Stored data:
------------------------------------

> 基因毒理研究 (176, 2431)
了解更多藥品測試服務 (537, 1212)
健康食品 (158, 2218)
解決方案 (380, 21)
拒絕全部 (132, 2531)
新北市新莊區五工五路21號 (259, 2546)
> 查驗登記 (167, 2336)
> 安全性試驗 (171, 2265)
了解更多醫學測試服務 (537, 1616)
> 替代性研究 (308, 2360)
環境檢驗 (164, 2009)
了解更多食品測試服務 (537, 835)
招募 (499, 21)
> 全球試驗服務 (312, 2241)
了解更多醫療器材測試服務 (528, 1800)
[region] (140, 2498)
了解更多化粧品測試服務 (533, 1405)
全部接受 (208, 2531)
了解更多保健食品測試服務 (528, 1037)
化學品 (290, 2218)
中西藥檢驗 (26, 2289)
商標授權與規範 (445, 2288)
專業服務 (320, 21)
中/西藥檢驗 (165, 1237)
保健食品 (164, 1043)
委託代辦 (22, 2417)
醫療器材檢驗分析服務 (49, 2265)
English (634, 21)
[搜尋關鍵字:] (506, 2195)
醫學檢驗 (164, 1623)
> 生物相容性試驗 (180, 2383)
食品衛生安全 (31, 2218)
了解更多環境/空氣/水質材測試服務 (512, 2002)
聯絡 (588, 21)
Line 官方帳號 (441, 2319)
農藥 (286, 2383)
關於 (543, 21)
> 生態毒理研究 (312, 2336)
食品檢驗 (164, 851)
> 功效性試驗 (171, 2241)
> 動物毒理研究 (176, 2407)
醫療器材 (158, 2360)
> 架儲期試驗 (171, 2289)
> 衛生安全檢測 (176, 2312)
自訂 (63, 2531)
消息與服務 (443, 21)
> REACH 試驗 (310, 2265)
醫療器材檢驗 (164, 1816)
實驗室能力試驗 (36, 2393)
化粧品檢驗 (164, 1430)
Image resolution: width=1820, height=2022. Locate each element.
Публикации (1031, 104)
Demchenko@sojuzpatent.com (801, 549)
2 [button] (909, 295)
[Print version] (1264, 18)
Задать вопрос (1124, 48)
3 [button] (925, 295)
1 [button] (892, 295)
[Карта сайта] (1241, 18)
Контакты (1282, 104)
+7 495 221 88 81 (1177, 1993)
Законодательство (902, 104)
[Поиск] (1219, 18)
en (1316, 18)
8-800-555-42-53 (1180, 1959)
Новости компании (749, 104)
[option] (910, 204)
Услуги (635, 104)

------------------------------------

▸ **Task requirements**:
What you return must match the records exactly, down to the last line.

▸ **Result of the exercise**:
> 基因毒理研究 (176, 2431)
了解更多藥品測試服務 (537, 1212)
健康食品 (158, 2218)
解決方案 (380, 21)
拒絕全部 (132, 2531)
新北市新莊區五工五路21號 (259, 2546)
> 查驗登記 (167, 2336)
> 安全性試驗 (171, 2265)
了解更多醫學測試服務 (537, 1616)
> 替代性研究 (308, 2360)
環境檢驗 (164, 2009)
了解更多食品測試服務 (537, 835)
招募 (499, 21)
> 全球試驗服務 (312, 2241)
了解更多醫療器材測試服務 (528, 1800)
[region] (140, 2498)
了解更多化粧品測試服務 (533, 1405)
全部接受 (208, 2531)
了解更多保健食品測試服務 (528, 1037)
化學品 (290, 2218)
中西藥檢驗 (26, 2289)
商標授權與規範 (445, 2288)
專業服務 (320, 21)
中/西藥檢驗 (165, 1237)
保健食品 (164, 1043)
委託代辦 (22, 2417)
醫療器材檢驗分析服務 (49, 2265)
English (634, 21)
[搜尋關鍵字:] (506, 2195)
醫學檢驗 (164, 1623)
> 生物相容性試驗 (180, 2383)
食品衛生安全 (31, 2218)
了解更多環境/空氣/水質材測試服務 (512, 2002)
聯絡 (588, 21)
Line 官方帳號 (441, 2319)
農藥 (286, 2383)
關於 (543, 21)
> 生態毒理研究 (312, 2336)
食品檢驗 (164, 851)
> 功效性試驗 (171, 2241)
> 動物毒理研究 (176, 2407)
醫療器材 (158, 2360)
> 架儲期試驗 (171, 2289)
> 衛生安全檢測 (176, 2312)
自訂 (63, 2531)
消息與服務 (443, 21)
> REACH 試驗 (310, 2265)
醫療器材檢驗 (164, 1816)
實驗室能力試驗 (36, 2393)
化粧品檢驗 (164, 1430)
Image resolution: width=1820, height=2022. Locate each element.
Публикации (1031, 104)
Demchenko@sojuzpatent.com (801, 549)
2 [button] (909, 295)
[Print version] (1264, 18)
Задать вопрос (1124, 48)
3 [button] (925, 295)
1 [button] (892, 295)
[Карта сайта] (1241, 18)
Контакты (1282, 104)
+7 495 221 88 81 (1177, 1993)
Законодательство (902, 104)
[Поиск] (1219, 18)
en (1316, 18)
8-800-555-42-53 (1180, 1959)
Новости компании (749, 104)
[option] (910, 204)
Услуги (635, 104)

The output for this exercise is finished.